Mr. George, a California businessman, worked with the Old Massett Village Council, on Haida Gwaii, to dump 100 tonnes of an iron sulphate mix into the Pacific. The goal of the project was to trigger a plankton bloom in the hope of reviving salmon runs – and to demonstrate a theory that global warming can be blunted by using massive amounts of ocean plankton to suck carbon dioxide out of the atmosphere.

The experiment took place this summer, apparently without sanction from any official body. There have been widespread expressions of concern from scientists, who fear the experiment could backfire, and political leaders, who are concerned international agreements banning ocean fertilization have been violated.
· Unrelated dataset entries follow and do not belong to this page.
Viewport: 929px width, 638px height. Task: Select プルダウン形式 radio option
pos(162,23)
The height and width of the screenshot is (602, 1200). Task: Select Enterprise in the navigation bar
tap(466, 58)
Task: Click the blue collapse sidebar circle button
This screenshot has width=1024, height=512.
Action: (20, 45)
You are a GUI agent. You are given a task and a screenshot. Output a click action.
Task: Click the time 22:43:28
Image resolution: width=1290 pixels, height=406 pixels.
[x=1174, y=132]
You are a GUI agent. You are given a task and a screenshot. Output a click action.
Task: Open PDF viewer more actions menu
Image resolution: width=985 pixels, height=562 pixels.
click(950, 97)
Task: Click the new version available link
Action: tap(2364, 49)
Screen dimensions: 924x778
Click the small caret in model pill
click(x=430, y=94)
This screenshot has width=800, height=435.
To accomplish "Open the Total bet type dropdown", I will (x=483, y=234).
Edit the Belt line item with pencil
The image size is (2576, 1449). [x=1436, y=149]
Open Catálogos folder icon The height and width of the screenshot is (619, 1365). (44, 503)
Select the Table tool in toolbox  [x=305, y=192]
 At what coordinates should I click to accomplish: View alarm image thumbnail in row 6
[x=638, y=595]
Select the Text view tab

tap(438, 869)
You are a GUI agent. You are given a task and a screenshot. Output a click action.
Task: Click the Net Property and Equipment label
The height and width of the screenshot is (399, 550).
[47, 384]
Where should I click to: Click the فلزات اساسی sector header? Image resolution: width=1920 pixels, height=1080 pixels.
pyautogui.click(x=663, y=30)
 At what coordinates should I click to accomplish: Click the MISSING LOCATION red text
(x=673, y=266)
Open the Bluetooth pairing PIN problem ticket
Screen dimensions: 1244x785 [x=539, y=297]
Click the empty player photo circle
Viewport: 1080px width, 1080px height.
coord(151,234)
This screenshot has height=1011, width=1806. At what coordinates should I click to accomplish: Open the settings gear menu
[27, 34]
“Environment Canada did not approve this non-scientific event. Enforcement officers are now investigating,” Environment Minister Peter Kent said in Parliament on Thursday. “This government takes very seriously our commitment to protect the environment and anyone who contravenes environmental law should be prosecuted to the full extent of the law.”

Elizabeth May, Leader of the Green Party of Canada, said the project is alarming.

“This kind of experiment is very, very risky business. Scientists have warned us it can destroy oceanic ecosystems, create toxic tides, and aggravate ocean acidification and global warming,” she said. “The bottom line is that ocean fertilization has a high potential of catastrophic effects and a low potential of success.”

Mr. George said his group advised the government all along of its plans and got legal opinions that they are not violating any international accords.

He said since news of the project broke earlier this week, he has been “under this dark cloud of vilification,” with some suggesting his motive is to profit through a carbon-trading scheme.

“I’m not a rich, scheming businessman, right. That’s not who I am. … This is my heart’s work, not my hip pocket work, right?” he said.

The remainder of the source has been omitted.